--- Start of Excerpted text ---

Re: [Qemu-devel] [RFC PATCH 0/4] nvdimm: enable flush hint address structure

qemu-devel.nongnu.org archive mirror
 help / color / mirror / Atom feed

From: Haozhong Zhang <haozhong.zhang@intel.com>
To: Stefan Hajnoczi <stefanha@gmail.com>, dan.j.williams@intel.com
Cc: qemu-devel@nongnu.org,
	Xiao Guangrong <xiaoguangrong.eric@gmail.com>,
	"Michael S. Tsirkin" <mst@redhat.com>,
	Eduardo Habkost <ehabkost@redhat.com>,
	Paolo Bonzini <pbonzini@redhat.com>,
	Igor Mammedov <imammedo@redhat.com>,
	Richard Henderson <rth@twiddle.net>
Subject: Re: [Qemu-devel] [RFC PATCH 0/4] nvdimm: enable flush hint address structure
Date: Thu, 6 Apr 2017 18:31:17 +0800	[thread overview]
Message-ID: <20170406103117.7elooodj2k5wrbnu@hz-desktop> (raw)
In-Reply-To: <20170406094359.GB21261@stefanha-x1.localdomain>

On 04/06/17 10:43 +0100, Stefan Hajnoczi wrote:
> On Fri, Mar 31, 2017 at 04:41:43PM +0800, Haozhong Zhang wrote:
> > This patch series constructs the flush hint address structures for
> > nvdimm devices in QEMU.
> > 
> > It's of course not for 2.9. I send it out early in order to get
> > comments on one point I'm uncertain (see the detailed explanation
> > below). Thanks for any comments in advance!
> > Background
> > ---------------
> 
> Extra background:
> 
> Flush Hint Addresses are necessary because:
> 
> 1. Some hardware configurations may require them.  In other words, a
>    cache flush instruction is not enough to persist data.
> 
> 2. The host file system may need fsync(2) calls (e.g. to persist
>    metadata changes).
> 
> Without Flush Hint Addresses only some NVDIMM configurations actually
> guarantee data persistence.

--- End of Excerpted text ---
--- Start of Entries ---

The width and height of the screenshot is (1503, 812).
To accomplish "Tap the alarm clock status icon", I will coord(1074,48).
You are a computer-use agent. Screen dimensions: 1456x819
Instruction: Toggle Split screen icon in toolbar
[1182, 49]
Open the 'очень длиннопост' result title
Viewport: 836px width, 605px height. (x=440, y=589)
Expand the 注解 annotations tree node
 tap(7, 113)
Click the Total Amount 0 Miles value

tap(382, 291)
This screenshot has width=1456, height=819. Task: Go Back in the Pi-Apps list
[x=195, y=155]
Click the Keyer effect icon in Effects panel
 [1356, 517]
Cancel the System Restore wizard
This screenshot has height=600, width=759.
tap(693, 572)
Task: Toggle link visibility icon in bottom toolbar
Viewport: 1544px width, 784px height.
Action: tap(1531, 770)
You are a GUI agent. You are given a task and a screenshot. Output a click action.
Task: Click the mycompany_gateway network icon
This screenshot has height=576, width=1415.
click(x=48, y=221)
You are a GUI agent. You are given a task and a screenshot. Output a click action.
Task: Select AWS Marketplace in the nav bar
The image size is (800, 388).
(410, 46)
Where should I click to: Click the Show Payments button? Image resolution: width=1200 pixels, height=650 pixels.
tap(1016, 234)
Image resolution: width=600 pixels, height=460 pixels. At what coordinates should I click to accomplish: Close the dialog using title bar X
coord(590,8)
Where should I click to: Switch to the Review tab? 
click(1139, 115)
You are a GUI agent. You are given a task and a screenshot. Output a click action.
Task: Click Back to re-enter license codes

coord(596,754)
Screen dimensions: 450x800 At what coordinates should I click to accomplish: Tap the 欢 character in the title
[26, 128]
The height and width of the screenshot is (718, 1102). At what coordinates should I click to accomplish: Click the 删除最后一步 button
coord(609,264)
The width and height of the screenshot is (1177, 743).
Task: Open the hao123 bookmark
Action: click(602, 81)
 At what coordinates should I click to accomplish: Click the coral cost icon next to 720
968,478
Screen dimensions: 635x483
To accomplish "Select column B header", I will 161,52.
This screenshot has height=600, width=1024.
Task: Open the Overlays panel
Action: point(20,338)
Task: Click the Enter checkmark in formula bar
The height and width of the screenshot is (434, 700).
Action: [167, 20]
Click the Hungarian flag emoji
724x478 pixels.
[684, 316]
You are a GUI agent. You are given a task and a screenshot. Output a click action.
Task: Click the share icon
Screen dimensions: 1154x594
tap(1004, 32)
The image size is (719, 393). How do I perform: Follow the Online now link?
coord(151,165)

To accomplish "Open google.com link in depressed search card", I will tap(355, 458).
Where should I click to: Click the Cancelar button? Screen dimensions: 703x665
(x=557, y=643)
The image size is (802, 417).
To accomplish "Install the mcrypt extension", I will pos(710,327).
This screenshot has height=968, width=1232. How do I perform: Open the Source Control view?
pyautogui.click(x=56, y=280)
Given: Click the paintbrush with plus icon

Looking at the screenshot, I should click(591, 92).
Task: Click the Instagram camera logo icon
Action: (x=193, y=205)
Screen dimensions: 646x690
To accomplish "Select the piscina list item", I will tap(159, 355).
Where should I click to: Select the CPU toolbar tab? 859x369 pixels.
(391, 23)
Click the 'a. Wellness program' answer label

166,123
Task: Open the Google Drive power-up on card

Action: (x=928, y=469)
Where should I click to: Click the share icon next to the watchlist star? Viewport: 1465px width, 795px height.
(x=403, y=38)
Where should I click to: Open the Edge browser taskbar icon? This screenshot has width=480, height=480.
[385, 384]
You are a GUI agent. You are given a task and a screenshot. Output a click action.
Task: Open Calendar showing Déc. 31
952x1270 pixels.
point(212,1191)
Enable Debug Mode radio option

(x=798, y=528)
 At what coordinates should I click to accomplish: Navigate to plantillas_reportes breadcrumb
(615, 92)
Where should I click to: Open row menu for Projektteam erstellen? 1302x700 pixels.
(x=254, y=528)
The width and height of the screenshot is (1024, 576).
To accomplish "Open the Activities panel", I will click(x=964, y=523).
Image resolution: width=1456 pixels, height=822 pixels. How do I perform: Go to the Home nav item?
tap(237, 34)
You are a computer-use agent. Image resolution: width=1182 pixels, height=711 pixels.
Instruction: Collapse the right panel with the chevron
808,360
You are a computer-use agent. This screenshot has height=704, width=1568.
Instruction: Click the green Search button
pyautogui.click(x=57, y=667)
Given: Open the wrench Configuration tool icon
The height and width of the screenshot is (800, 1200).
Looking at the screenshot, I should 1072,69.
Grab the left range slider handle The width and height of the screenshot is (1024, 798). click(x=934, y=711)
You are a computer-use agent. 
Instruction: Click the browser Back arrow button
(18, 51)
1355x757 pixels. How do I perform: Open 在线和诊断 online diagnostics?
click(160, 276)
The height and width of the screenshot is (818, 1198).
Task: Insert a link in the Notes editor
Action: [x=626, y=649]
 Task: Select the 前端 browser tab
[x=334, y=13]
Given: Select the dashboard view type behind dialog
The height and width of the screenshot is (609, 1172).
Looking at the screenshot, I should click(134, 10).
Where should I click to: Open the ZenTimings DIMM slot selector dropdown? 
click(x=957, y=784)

--- End of Entries ---

What you need to do =
- A) Convert the stretch of the entries from the line containing "Expand the 注解 annotations tree node" through the line containing "[x=195, y=155]" into a numbered list, leaving out any blank lines.
- B) Carry on the NVDIMM mailing-list thread from the point where it stops.
The NVDIMM mailing-list thread and the entries are unrelated to each other.

Results by task =
- A)
1. Expand the 注解 annotations tree node
2.  tap(7, 113)
3. Click the Total Amount 0 Miles value
4. tap(382, 291)
5. This screenshot has width=1456, height=819. Task: Go Back in the Pi-Apps list
6. [x=195, y=155]

- B)
> 
> > Flush hint address structure is a substructure of NFIT and specifies
> > one or more addresses, namely Flush Hint Addresses. Software can write
> > to any one of these flush hint addresses to cause any preceding writes
> > to the NVDIMM region to be flushed out of the intervening platform
> > buffers to the targeted NVDIMM. More details can be found in ACPI Spec
> > 6.1, Section 5.2.25.8 "Flush Hint Address Structure".
> 
> Do you have performance data?  I'm concerned that Flush Hint Address
> hardware interface is not virtualization-friendly.
>

I haven't tested how much vNVDIMM performance drops with this patch
series.

I tested the fsycn latency of a regular file on the bare metal by
writing 1 GB random data to a file (on ext4 fs on SSD) and then
performing fsync. The average latency of fsync in that case is 3 ms.
I currently don't have NVDIMM hardware, so I cannot get its latency
data. Anyway, as your comment below, the latency should be larger for
VM.

> In Linux drivers/nvdimm/region_devs.c:nvdimm_flush() does:
> 
>   wmb();
>   for (i = 0; i < nd_region->ndr_mappings; i++)
>       if (ndrd_get_flush_wpq(ndrd, i, 0))
>           writeq(1, ndrd_get_flush_wpq(ndrd, i, idx));
>   wmb();
> 
> That looks pretty lightweight - it's an MMIO write between write
> barriers.
> 
> This patch implements the MMIO write like this:
> 
>   void nvdimm_flush(NVDIMMDevice *nvdimm)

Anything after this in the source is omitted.